Towards a More Inclusive Trading System

A timely, informative and intellectual discussion with Roberto Azevêdo, Director General of the World Trade Organization on the state of global trade and its governance. Some important key points during Roberto’s presentation/discussion:

  • Trade has proved to be one of the most powerful pro-growth, anti-poverty tools in history: In recent decades it has helped to lift one billion people out of poverty in developing countries. The World Bank found that income grew more than three times faster for developing countries that lowered trade barriers than for those that did not. in the US, estimates show that the gains from globalization have raised real household incomes by up to $10,000 annually.
  • Trade means more choice, lower prices and real dollar in the pocket for consumers: A joint study by UCLA and Columbia found that people with high incomes could lose up to 28% of their purchasing power if borders were closed to trade. But the poorest consumers, they could lose up to 63% of their spending power
  • Trade is imperfect: Despite the obvious overall gains, trade can have negative effects in some parts of the economy. And those effects can have a big impact on some people’s lives. But we would be betraying those very same people, and many, many more, if we turned against trade and allowed the negative arguments to go unanswered.
  • Trade protectionism is an ineffective and very expensive way of protecting jobs: In the latter part of the 20th century, the EU protected various industries — including steel, agriculture and textiles. The French economist Patrick Messerlin analyzed this approach. He found that the average cost per job saved was several hundred thousand euros, or about 10 times the corresponding wage in each of those industries. The US applied tariffs on Chinese truck tires in 2009. Around 1,200 jobs were saved, but this came at a cost of $1.1 billion in higher prices for consumers. That works out as a cost of about $900,000 per job.

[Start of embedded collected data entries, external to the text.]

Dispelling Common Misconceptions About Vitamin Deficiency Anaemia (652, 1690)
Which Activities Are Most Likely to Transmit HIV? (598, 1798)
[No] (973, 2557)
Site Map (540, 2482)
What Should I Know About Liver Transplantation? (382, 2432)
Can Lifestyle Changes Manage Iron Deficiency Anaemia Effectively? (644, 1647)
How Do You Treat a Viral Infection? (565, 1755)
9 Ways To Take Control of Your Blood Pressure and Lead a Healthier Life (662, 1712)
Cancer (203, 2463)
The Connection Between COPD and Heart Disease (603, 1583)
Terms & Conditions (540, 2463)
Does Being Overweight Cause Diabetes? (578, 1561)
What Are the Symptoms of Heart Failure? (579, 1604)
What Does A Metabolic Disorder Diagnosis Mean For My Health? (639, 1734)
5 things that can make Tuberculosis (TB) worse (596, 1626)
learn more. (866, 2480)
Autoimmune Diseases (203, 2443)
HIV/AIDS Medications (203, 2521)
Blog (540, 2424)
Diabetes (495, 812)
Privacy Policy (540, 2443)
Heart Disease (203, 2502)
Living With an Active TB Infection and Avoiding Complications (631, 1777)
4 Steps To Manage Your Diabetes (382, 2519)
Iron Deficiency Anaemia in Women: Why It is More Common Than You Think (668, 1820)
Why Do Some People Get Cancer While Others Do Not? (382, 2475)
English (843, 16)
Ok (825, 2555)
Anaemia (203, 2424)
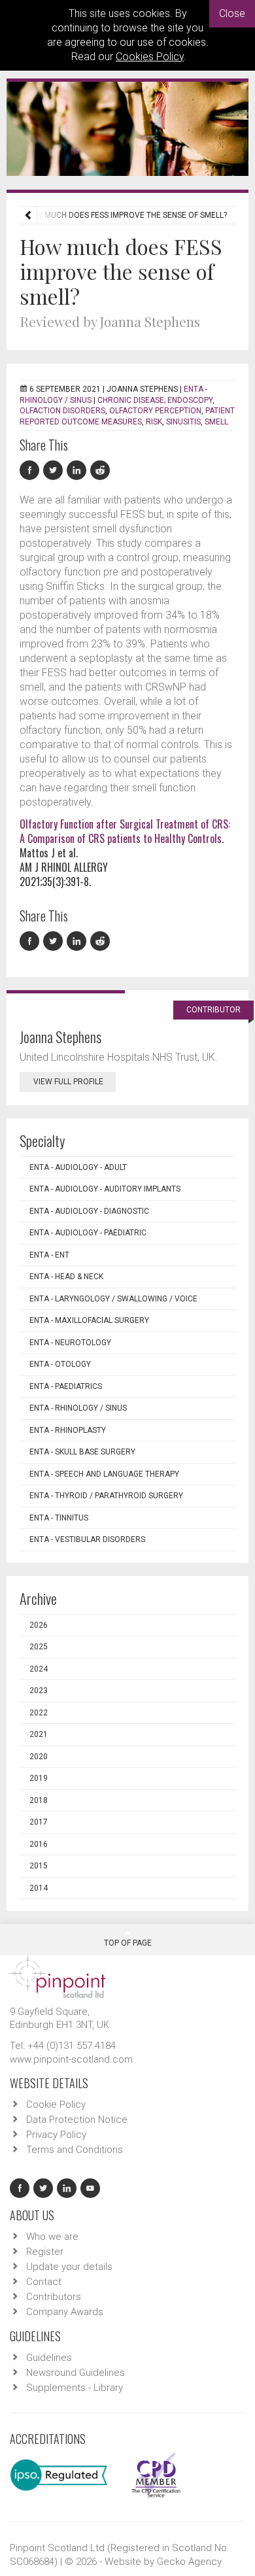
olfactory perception (155, 410)
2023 (38, 1690)
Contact (43, 2282)
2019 (38, 1778)
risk (154, 421)
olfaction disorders (62, 410)
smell (216, 421)
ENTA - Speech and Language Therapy (104, 1474)
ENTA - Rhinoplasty (67, 1430)
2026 (38, 1625)
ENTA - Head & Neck (66, 1276)
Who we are (52, 2236)
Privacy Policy (56, 2134)
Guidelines (49, 2357)
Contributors (53, 2297)
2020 (38, 1756)
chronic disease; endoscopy (154, 400)
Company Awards (64, 2312)
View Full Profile (68, 1081)
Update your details (69, 2267)
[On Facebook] (31, 470)
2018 (38, 1800)
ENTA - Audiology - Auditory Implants (104, 1189)
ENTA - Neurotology (70, 1342)
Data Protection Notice (77, 2119)
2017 (38, 1822)
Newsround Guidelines (75, 2373)
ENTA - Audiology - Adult (78, 1167)
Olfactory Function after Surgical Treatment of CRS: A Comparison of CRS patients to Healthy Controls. (125, 831)
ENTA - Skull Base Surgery (82, 1451)
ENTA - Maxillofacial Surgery (89, 1320)
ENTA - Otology (60, 1364)
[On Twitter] (55, 470)
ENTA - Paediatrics (65, 1386)
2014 (38, 1888)
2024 (38, 1669)
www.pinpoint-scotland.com (71, 2059)
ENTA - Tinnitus (58, 1517)
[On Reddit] (100, 470)
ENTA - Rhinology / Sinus (78, 1408)
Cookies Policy (150, 56)
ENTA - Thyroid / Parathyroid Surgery (106, 1495)
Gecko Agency (189, 2561)
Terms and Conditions (74, 2149)
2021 (38, 1734)
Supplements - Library (74, 2388)
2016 (38, 1844)
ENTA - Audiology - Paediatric (87, 1232)
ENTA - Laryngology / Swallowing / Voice (113, 1298)
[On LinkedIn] (78, 470)
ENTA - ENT (49, 1255)
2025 (38, 1646)
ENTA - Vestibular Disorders (87, 1539)
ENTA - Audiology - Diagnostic (89, 1211)
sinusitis (183, 421)
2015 (38, 1865)
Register (44, 2252)
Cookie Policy (56, 2104)
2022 (38, 1712)
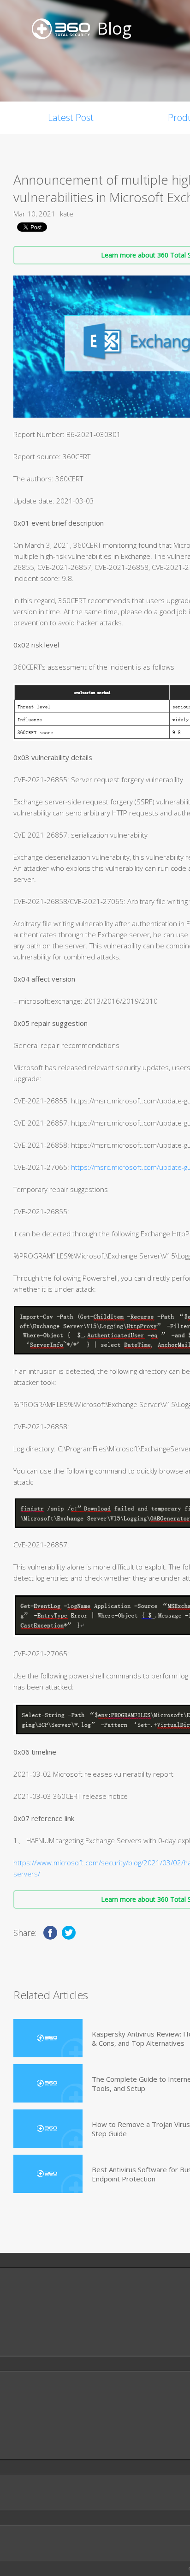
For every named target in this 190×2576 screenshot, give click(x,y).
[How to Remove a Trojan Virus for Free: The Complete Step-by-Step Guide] (48, 2128)
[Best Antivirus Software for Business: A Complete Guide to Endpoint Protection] (48, 2174)
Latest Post (71, 117)
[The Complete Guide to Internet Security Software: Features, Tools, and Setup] (48, 2083)
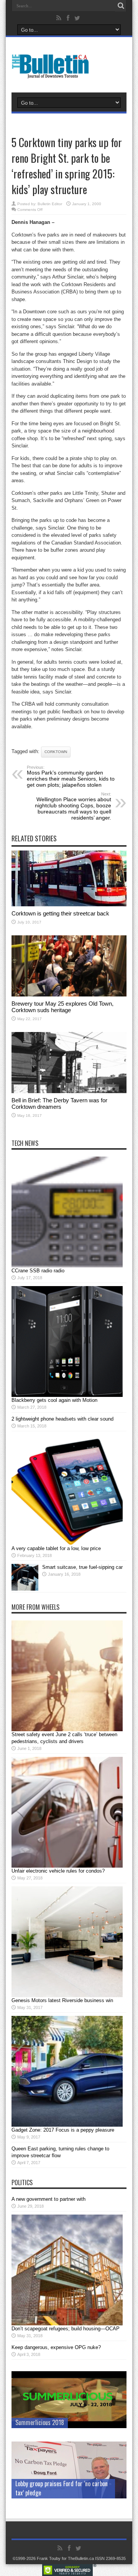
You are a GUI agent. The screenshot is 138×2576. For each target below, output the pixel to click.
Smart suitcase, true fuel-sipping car (82, 1567)
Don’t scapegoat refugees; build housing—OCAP (66, 2328)
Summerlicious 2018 (39, 2422)
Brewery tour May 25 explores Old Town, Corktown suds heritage (62, 1006)
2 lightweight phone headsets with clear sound (62, 1419)
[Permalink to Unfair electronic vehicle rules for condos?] (67, 1866)
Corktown (55, 752)
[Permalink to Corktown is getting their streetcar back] (69, 904)
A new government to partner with (48, 2199)
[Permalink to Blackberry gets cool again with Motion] (67, 1395)
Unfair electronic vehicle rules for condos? (58, 1871)
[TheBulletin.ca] (53, 73)
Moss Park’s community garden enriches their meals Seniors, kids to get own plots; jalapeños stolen (71, 776)
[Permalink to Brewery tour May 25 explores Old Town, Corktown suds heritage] (69, 995)
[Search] (121, 5)
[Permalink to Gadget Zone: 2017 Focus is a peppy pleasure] (67, 2125)
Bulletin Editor (50, 204)
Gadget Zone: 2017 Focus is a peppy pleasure (63, 2130)
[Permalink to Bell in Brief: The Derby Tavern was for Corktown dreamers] (69, 1091)
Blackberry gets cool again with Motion (54, 1400)
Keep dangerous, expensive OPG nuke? (56, 2347)
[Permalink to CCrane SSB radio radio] (67, 1266)
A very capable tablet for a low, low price (56, 1548)
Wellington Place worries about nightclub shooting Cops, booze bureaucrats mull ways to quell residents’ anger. (73, 806)
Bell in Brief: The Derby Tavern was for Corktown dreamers (59, 1103)
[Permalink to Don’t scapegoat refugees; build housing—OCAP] (67, 2324)
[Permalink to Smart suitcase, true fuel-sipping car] (25, 1589)
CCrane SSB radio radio (38, 1270)
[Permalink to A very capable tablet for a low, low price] (67, 1543)
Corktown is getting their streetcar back (60, 913)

The Petersen Institute estimates that these higher prices also resulted in around 2,500 job losses in the tire retail sector due to slumping sales.
  • Trade protectionist solutions do not reflect the nature of the modern economy and the international nature of production: Most goods aren’t made in one country. Most exports have components which have been imported. So by restricting imports, a country can restrict its own ability to export. Trade protectionism is also a two-way street. It leads to retaliation and the domino-effect.
  • Unemployment is not strictly or mainly a trade issue, trade measures will NOT address this disorder: trade is a relatively minor cause of job losses. The evidence shows that well over 80% of job losses in advanced economies are not due to trade, but to increased productivity through technology and innovation.
  • The real economic revolution that is happening today: Studies suggest that almost 50% of existing jobs in the US are at high risk of automation. An International Labor Organization (ILO) study on Cambodia, Indonesia, Vietnam, Philippines and Thailand found that 56% of jobs are at high risk of automation. And that’s just on average. In some sectors over 80% of jobs are at risk. In Japan, there are 315 robots per 10,000 workers. In China that number is only 36 — but it is rising fast. In the US, the number is 164, which is still relatively low. But it is set to go up!

Questions for thinking:

  • How do we ensure that trade can continue to promote growth and lift people out of poverty?
  • How to RESPOND to the rising anti-trade sentiment in public discourse? Is trade protectionism the right approach?
  • How to ensure that the benefits of trade reach further and wider– in other words, how to create a more inclusive global trading system? How to harness the power of e-commerce to support inclusiveness?
  • How do we help small and medium sized enterprises (SMEs) to leverage technology so that this marketplace doesn’t just become the preserve of the big players?
  • How can the trading system adjust to the shift from a world of few, large, known exporters to a world in which exporters are many, small and unknown? How can we ensure that this transition works for consumers?